O foolish Galatians! Who has bewitched you? It was before your eyes that Jesus Christ was publicly portrayed as crucified. Let me ask you only this: Did you receive the Spirit by works of the law or by hearing with faith? Are you so foolish? Having begun by the Spirit, are you now being perfected by the flesh? Did you suffer so many things in vain—if indeed it was in vain? Does he who supplies the Spirit to you and works miracles among you do so by works of the law, or by hearing with faith— just as Abraham “believed God, and it was counted to him as righteousness”?
Know then that it is those of faith who are the sons of Abraham.

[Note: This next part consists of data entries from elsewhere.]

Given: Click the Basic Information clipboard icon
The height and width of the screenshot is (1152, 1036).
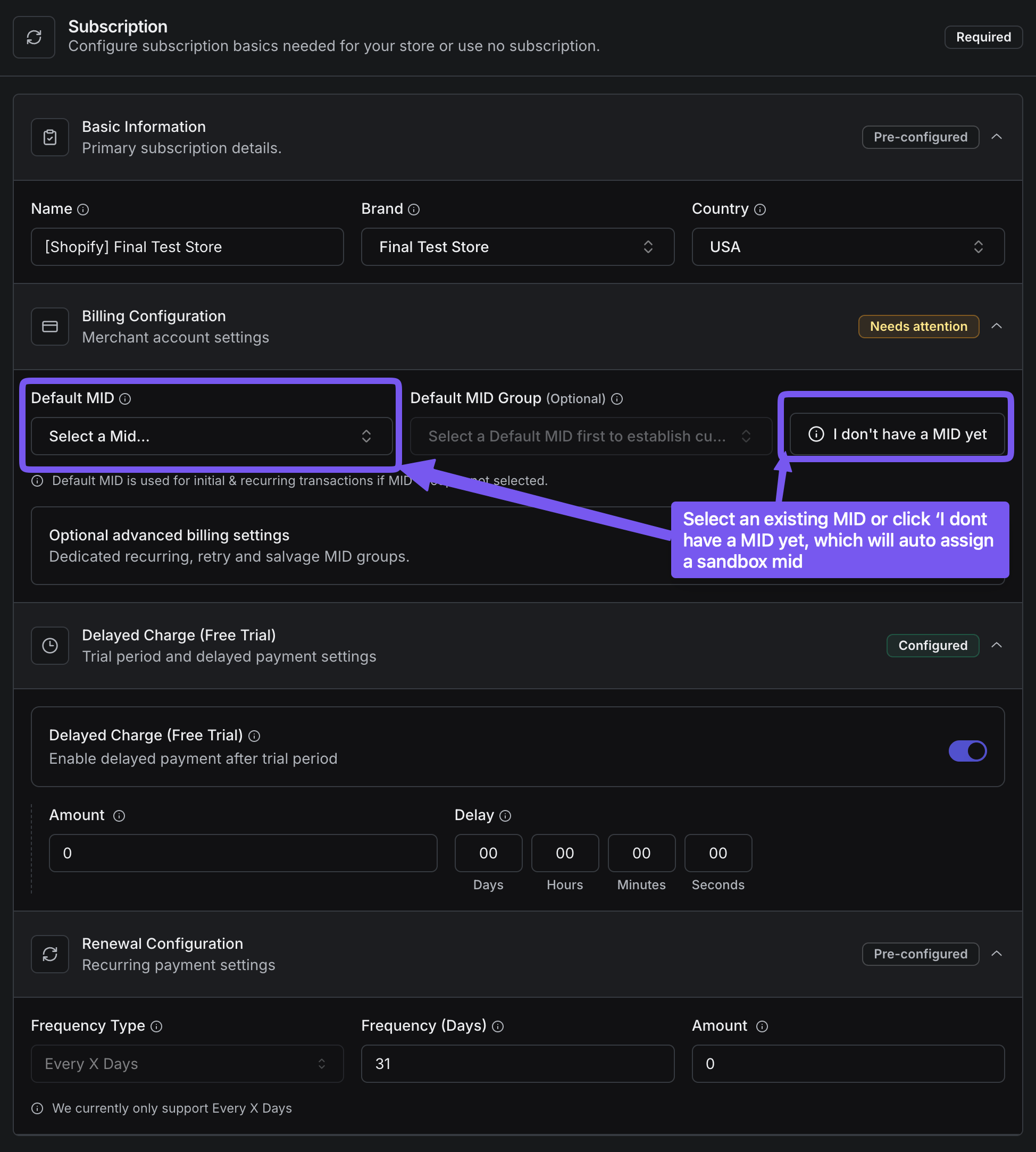Looking at the screenshot, I should (50, 137).
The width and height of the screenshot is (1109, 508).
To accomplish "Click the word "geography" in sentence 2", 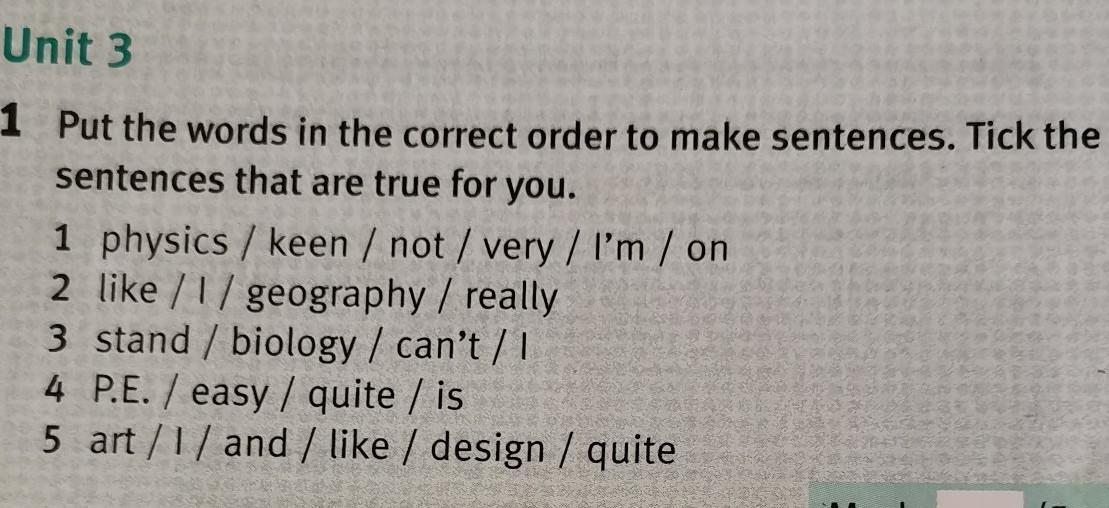I will pyautogui.click(x=336, y=297).
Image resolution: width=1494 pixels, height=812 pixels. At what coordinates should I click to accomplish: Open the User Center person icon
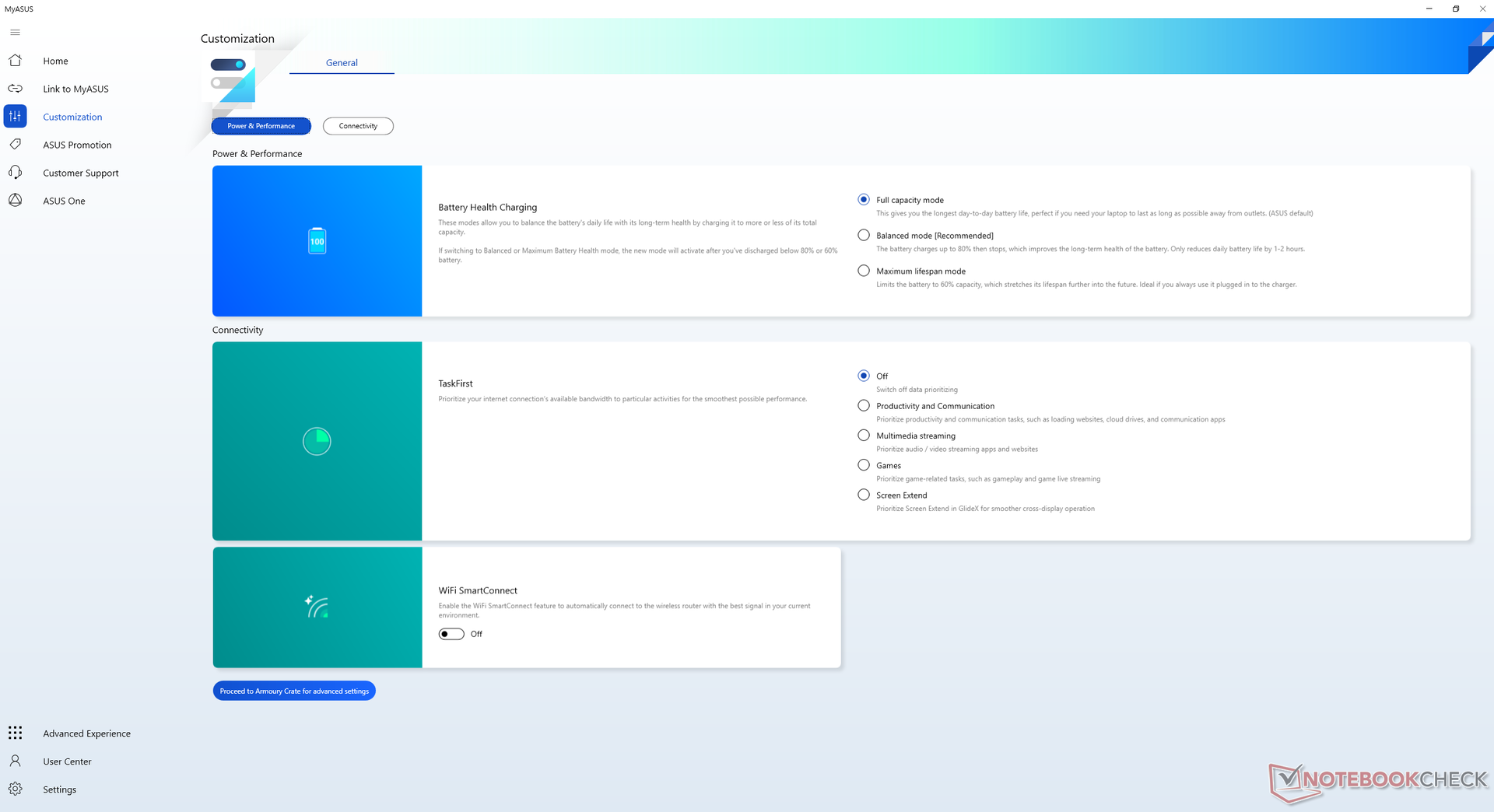pyautogui.click(x=15, y=761)
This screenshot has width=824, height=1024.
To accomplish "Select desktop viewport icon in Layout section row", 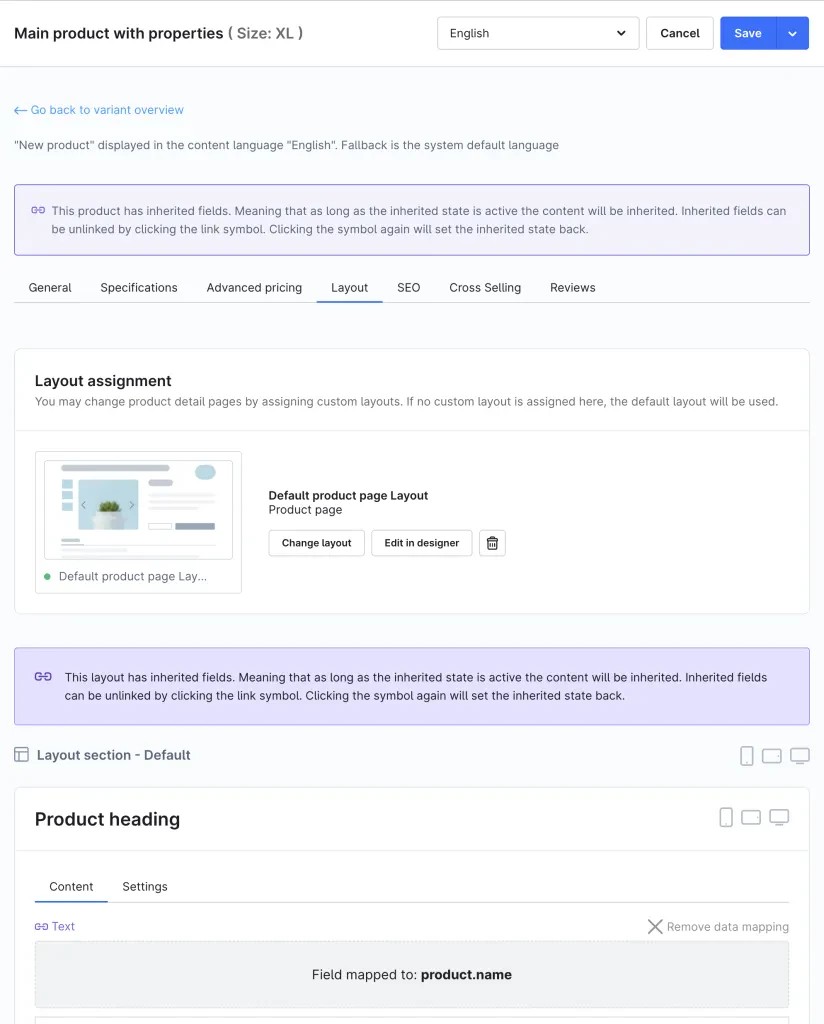I will coord(799,756).

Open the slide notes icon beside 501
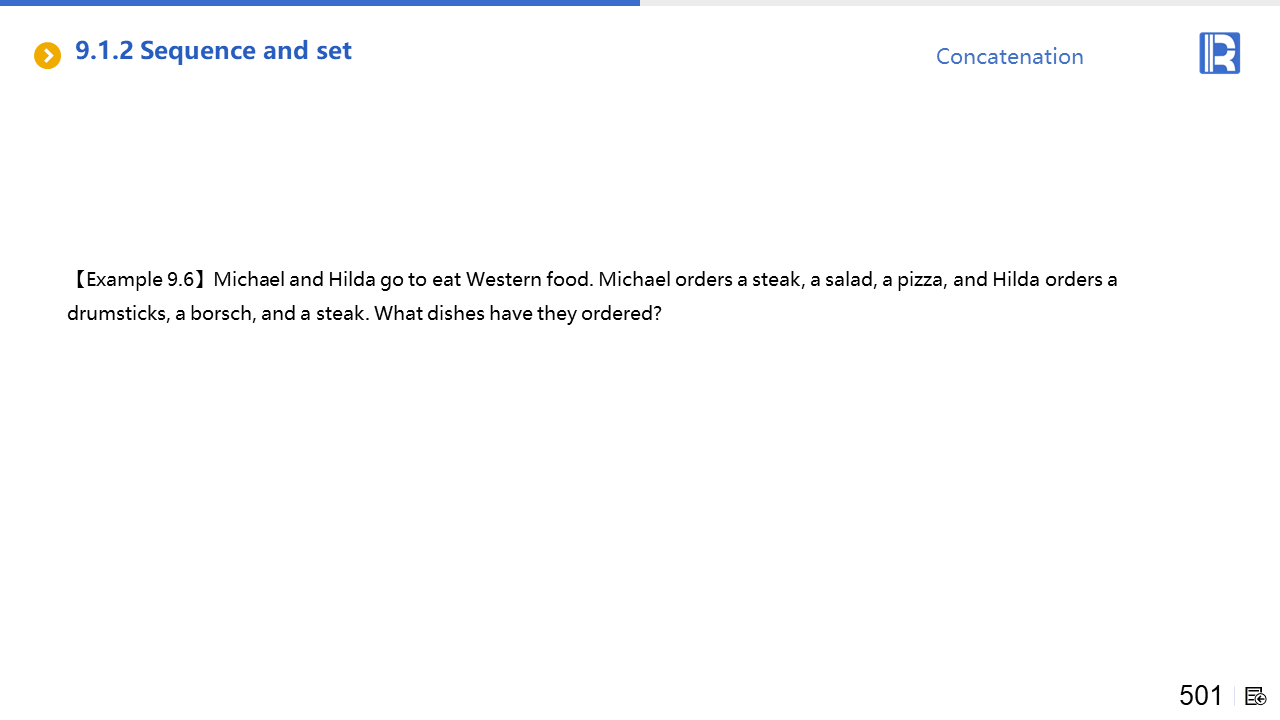(x=1256, y=696)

And the Scripture, foreseeing that God would justify the Gentiles by faith, preached the gospel beforehand to Abraham, saying, “In you shall all the nations be blessed.” So then, those who are of faith are blessed along with Abraham, the man of faith.

~ Galatians 3:1-9

In my arrogance and lack of understanding, I have read this statement in the harshest of terms. See, the term “foolish” means “stupid” and therefore I read it as though the Apostle Paul were standing over the whole of the Galatian church and wagging his finger at them in anger at their surprising ignorance. That, however, is not the case at all.

Paul opens his rebuke of them, not by insinuating a lack of intelligence, but a lack of understanding. The question that follows his opening statement (which I read as though it were spouted with his usual sarcastic wit) confirms that Pastor Paul is reaching to the church in his care and simultaneously forgiving their confusion, he is accusing those who taught them false doctrine. They were “bewitched”, tricked, fed lies and took it because they thought that it was the true Word of God. Paul then goes on to remind them that Jesus was portrayed by him to them as crucified and they have already been taught that a crucified Christ kills the effect of the law on them.

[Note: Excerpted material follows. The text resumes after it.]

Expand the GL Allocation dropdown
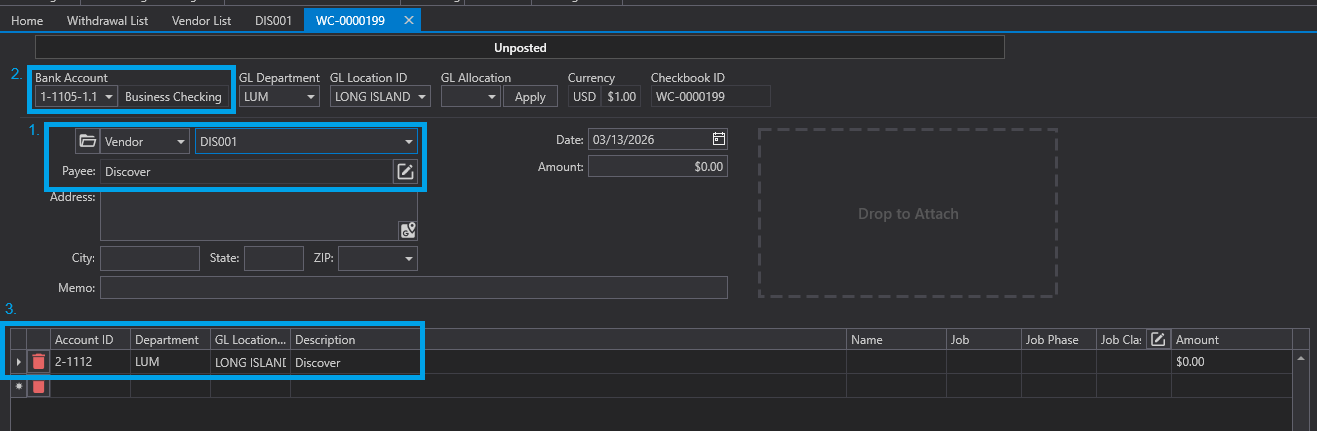1317x431 pixels. 491,97
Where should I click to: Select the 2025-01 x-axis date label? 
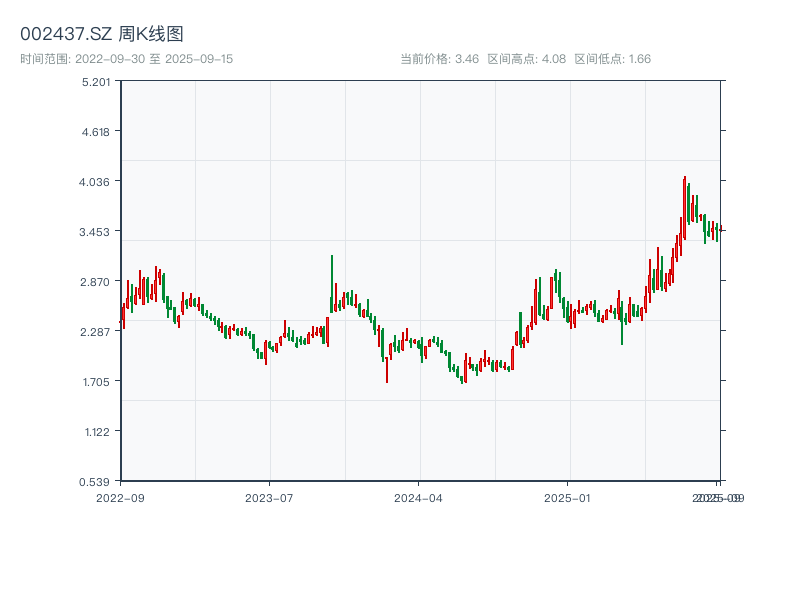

In order to explain his point further, Paul asks a series of pointed rhetorical questions aimed at revealing to them the truth that they already know. This is part of the Socratic method which Paul often uses when pointing out error. The Socratic method was developed and used by Socrates to teach his students by using their own intellect as their guide. Logic, when used properly, will point to the truth every time. Paul asks them things that he has already taught them – “Did you receive the Spirit by works of the law, or by hearing with faith?” He had just reminded them in the last chapter that the law is dead through Christ and He had already taught them these things while he was present with them. Pushing the point further, he asks if they who have became free from the curse of the law (which only brings death because, again, no one can survive the law – it only exists to point us to Christ) they seek to “perfect” themselves through the law.

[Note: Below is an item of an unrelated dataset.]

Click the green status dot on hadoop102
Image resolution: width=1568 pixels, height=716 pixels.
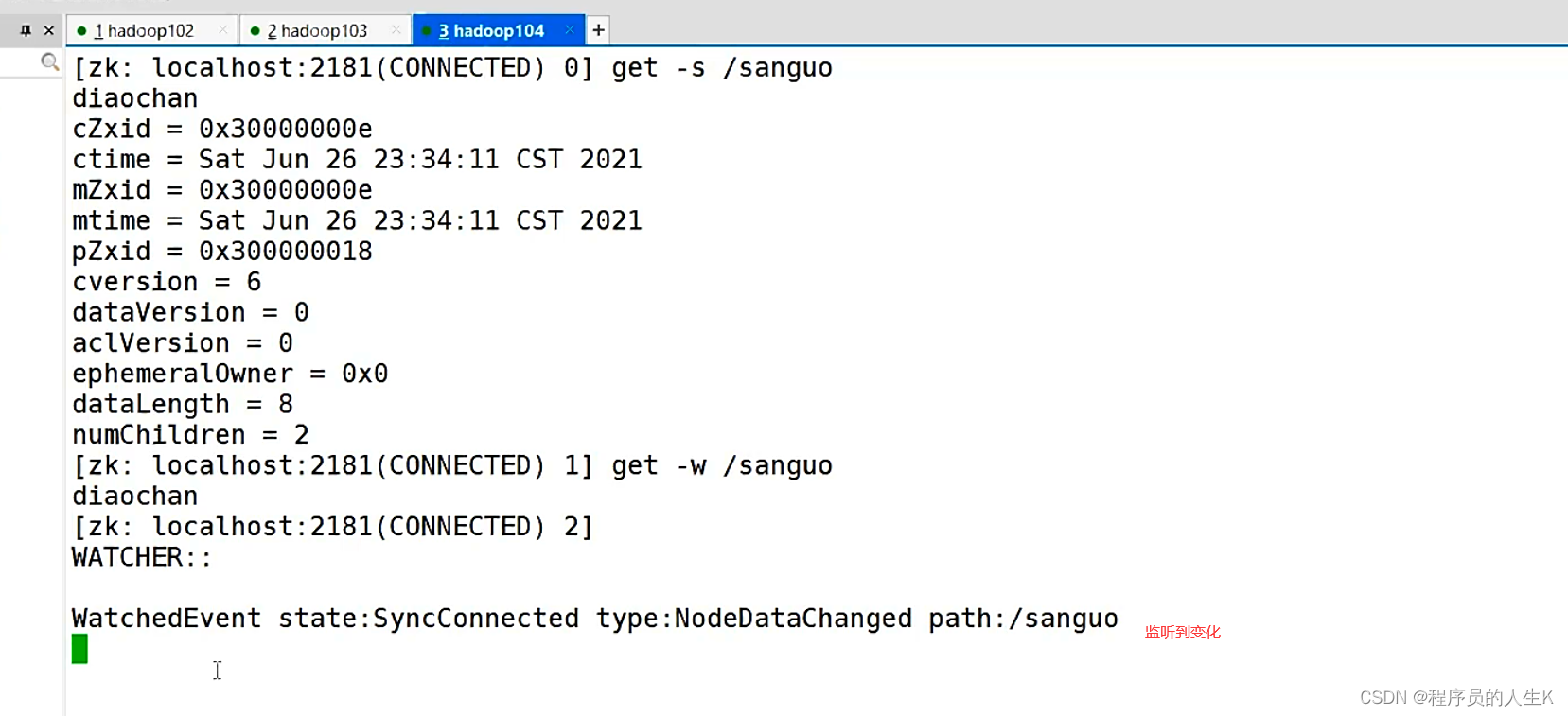(82, 31)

Did you suffer so many things in vain-if indeed it was in vain?” Many of those converts to Christianity have lost possessions, homes, and family members due to their conversion. Was it necessary to suffer through that loss for the sake of Christ if that was unnecessary? The Jews biggest complaint against these Gentile Christians was that they were not following the Mosaic law and by adopting the practices of this modified law with which they had been presented they were no longer held in derision by the Jews. Paul is showing them that their suffering was NOT in vain and that it is necessary to break free from the legalism that they are currently experiencing.

Does God, who provides the Holy Spirit to you, and who works miracles in your lives, do so because of your own work (adherence to the law) or by your faith?” This, while fairly self-explanatory, is monumental. In fact, it’s on this that the principle of preservation of the saints swings. Let me restate it in another way to make it stand out more: Is God obligated to provide you with salvation, the Holy Spirit, and to work in your life because He owes it to you based on the works you have done for Him, or does He do it out of His own mercy when you heard the Gospel and believed in it? If God is obligated to provide your salvation to you, then you are the one upon which the glory rides in this relationship. You are the one who does the work necessary to achieve your own salvation and God owes it to you like a wage that you earn based on you accomplishing a set of requirements. The gospel, however, operates outside of our own merits and instead is a gift of mercy by the grace of God. How do you attain this gift? You believe that He has done it for you. Can you lose this gift? No – because the act necessary to receive the gift (faith) was placed in you by the work of the Holy Spirit at your conversion. Abraham, for instance, was counted as justified by God at his FAITH, and before he had done anything (Genesis 15:9; Romans 4:9, 21-22).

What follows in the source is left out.